* **PASSAGE**:
Republicans: Local office 'instrumental' to effort
She asked a Milton woman six "really quick" questions about her political leanings—for whom she planned to vote, how strong her support for that candidate is and how she usually votes—following closely the scripted survey in front of her. She carefully marked the woman's answers on paper.
"More people are talking tonight," she said to a Janesville Gazette reporter during a recent visit to the local campaign office.
Wallisch, 49, of Janesville is among hundreds of volunteers across the state who are spending several hours each week making phone calls and going door-to-door in their communities, talking to voters about Sen. John McCain.
"The real groundwork is done out of these (local campaign) offices," said Mark Jefferson, executive director of the Republican Party of Wisconsin. "We've got folks out there making voter contact, making phone calls, passing out literature, identifying supporters. All of the groundwork … happens out of these offices."
The McCain campaign is "very active" in Wisconsin with 18 regional "victory centers" and dozens more local party headquarters, not only in areas that are Republican strongholds but also in areas that are staunchly Democratic, he said. And the volunteers who week after week spread the word about McCain to voters are "instrumental" to the success of the campaign in a battleground state such as Wisconsin, he said.

* **SUPPLIED ENTRIES**:
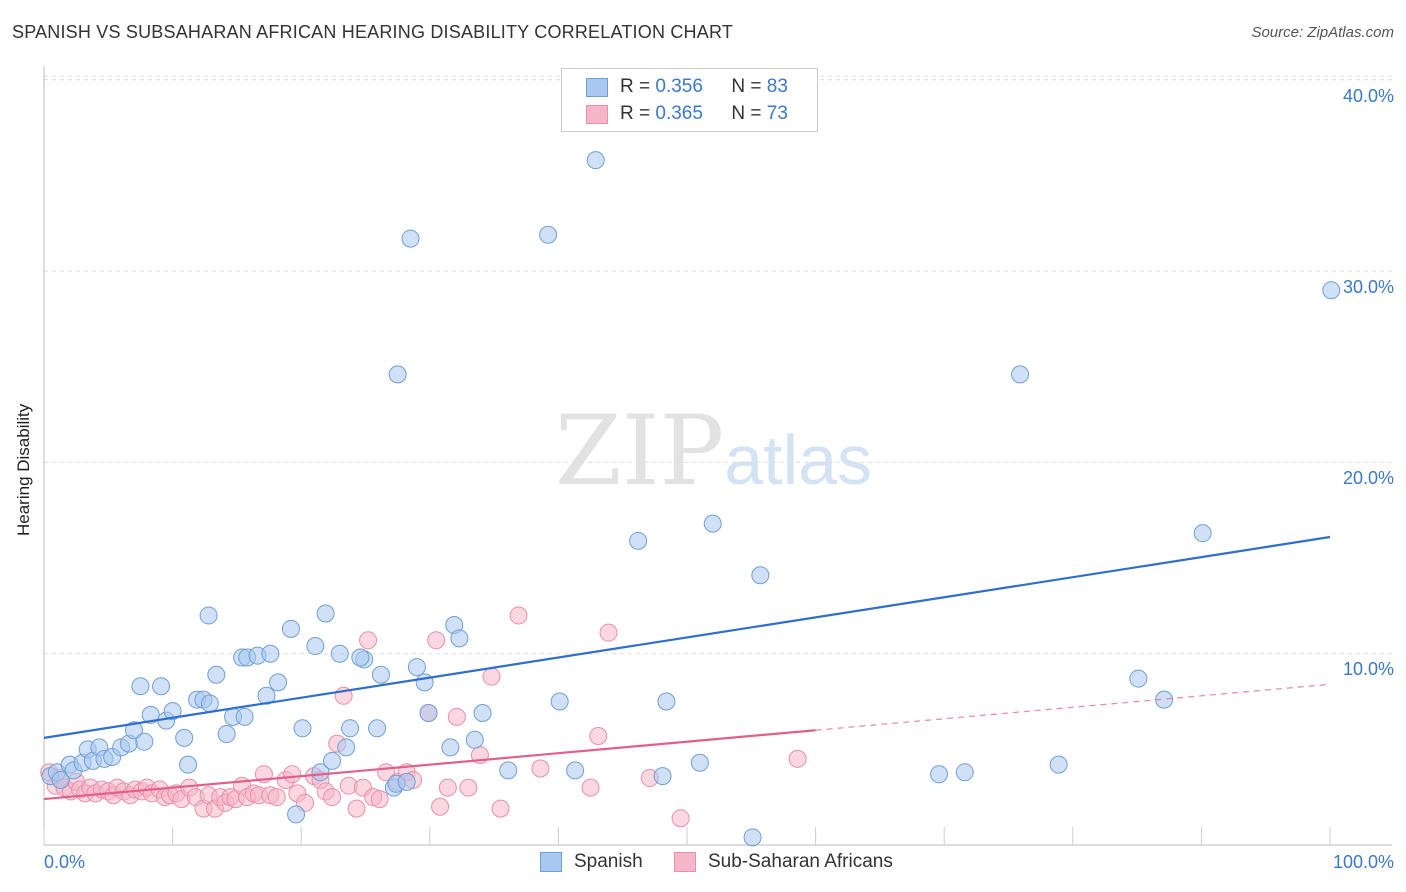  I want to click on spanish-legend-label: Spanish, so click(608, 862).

--

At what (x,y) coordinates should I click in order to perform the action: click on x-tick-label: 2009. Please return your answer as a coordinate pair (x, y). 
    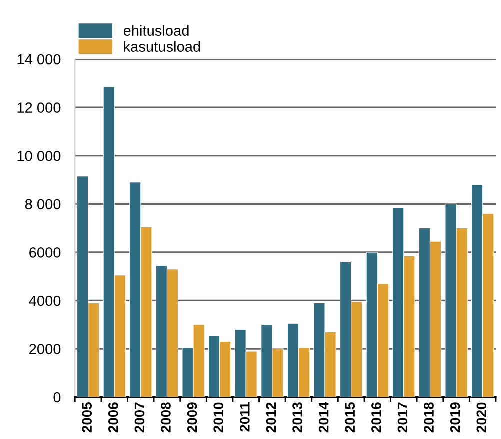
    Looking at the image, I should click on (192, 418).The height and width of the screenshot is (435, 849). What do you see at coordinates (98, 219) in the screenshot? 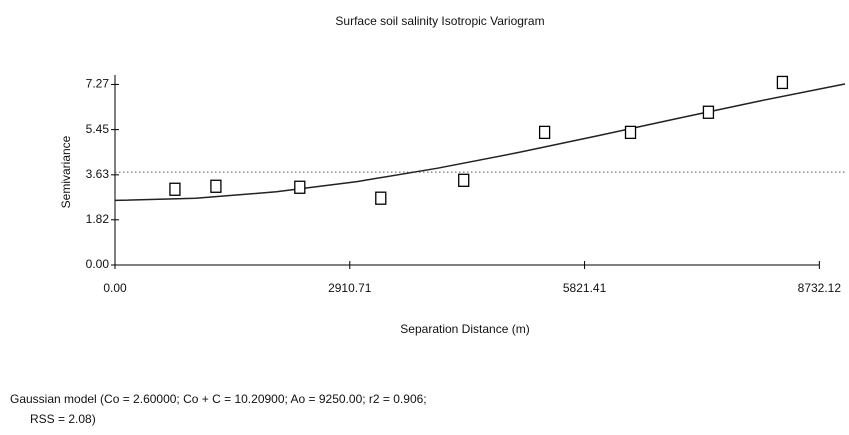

* **DESCRIPTION OF THE TASK**:
Extend the article on Republican volunteers at the local McCain campaign office, picking up after its final sentence. The entries are unrelated material and stand apart from the article on the McCain campaign office.

* **RESULT FOR THIS EXERCISE**:
In its final weeks before Election Day, the campaign is targeting supporters, especially those voters who are sporadic in getting to the polls, and trying to "lock in" their votes, Jefferson said.
"We're making calls to voters, and at the end we're going back to those identified as supporters, those who perhaps are low propensity voters, those who perhaps would be with us if they went to the polls," he said.
Jefferson said the Republican campaign is giving people the opportunity to vote by absentee ballot, letting them know where their polling place is located and even providing transportation to the polls.
Across the room from her mother, Jensen Wallisch stared down at a small, round table covered in surveys, call sheets and scrap paper.
She tapped her toe against the bottom rung of the metal folding chair, waiting for a Milton man to answer the phone and hear six "really quick" questions.
When he declined, she smirked, marking his response on paper and dialing the next phone number on the list.
Jensen, 17, will be eligible to vote Oct. 26, nine days before the election. She told a Gazette reporter that rejection is common but no reason to get discouraged.
"Tonight's been good," she said. "I've given out more surveys tonight than last week."
Jefferson said the volunteers' personal contact with voters is perhaps the most important asset the campaign has in its portfolio.
"It certainly is valuable for a neighbor to call a neighbor," he said. "That community connection adds credibility to the overarching themes and messages of the campaign. All the TV ads in the world don't necessarily get people out to the polls, but talking to a neighbor provides them that motivation."
Jensen—joined that evening by her friend, Benedict Jud, 17, of Germany—had called more than 100 voters in just a couple hours. Many phone numbers were disconnected. Lots of people weren't interested in answering her questions. A handful abruptly ended the phone call.
The best calls, of course, were those that resulted in a completed six-question survey and a promise to vote for McCain, she said.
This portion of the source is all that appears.